113. Selon HIUAN-TSANG, la langue et l’écriture des habitants du Tsao-ku-t’a (Jaguḍa) étaient différentes de celles des autres pays (BEAL, Buddhist records, II, p. 284; WATTERS, On Yuang Chwang’s travels, II, p. 264). Ce pourrait être une allusion à la langue et à l’écriture attestées par DN III.

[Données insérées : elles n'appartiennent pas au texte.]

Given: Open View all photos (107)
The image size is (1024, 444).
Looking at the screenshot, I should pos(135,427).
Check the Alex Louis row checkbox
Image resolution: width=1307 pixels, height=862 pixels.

114. Sur les distinctions dialectales dans les parlers iraniens modernes, voir G. MORGENSTIERNE, Handbuch der Orientalistik, I, iv, Iranistik, I, Linguistik, Leiden, 1958, pp. 167 sq.

115. G. MORGENSTIERNE, Indo-Iranian Frontier Languages, vol. I, Parachi and Ormuri, Instituttet for Sammenlignende Kulturforskning, Oslo, 1926.

116. On pourrait nous objecter que SK peinte, trouvée en Bactriane, écrite de la même écriture que DN III, semble infirmer nos conclusions sur le caractère local du langage de DN III. Mais c’est une inscription peinte, un graffito, qui a pu être laissé par une personne en déplacement, et dont la présence n’a pas à être expliquée. DN III est une inscription officielle, faisant partie d’une trilingue, et la composition de cette trilingue doit être expliquée. Les solutions que nous proposons le permettent.

De même, le tesson incomplet de Xalčajan (voir supra, p. 27 et n. 3) peut avoir voyagé. Mme PUGAČENKOVA (op. cit., p. 92) date, à cause des trouvailles de céramique, la couche où ce tesson a été découvert du IIe ou du Ier siècle avant n. e. Cette date nous paraît trop haute. La céramique illustrée p. 91, fig. 59, paraît d’époque kuṣāṇa.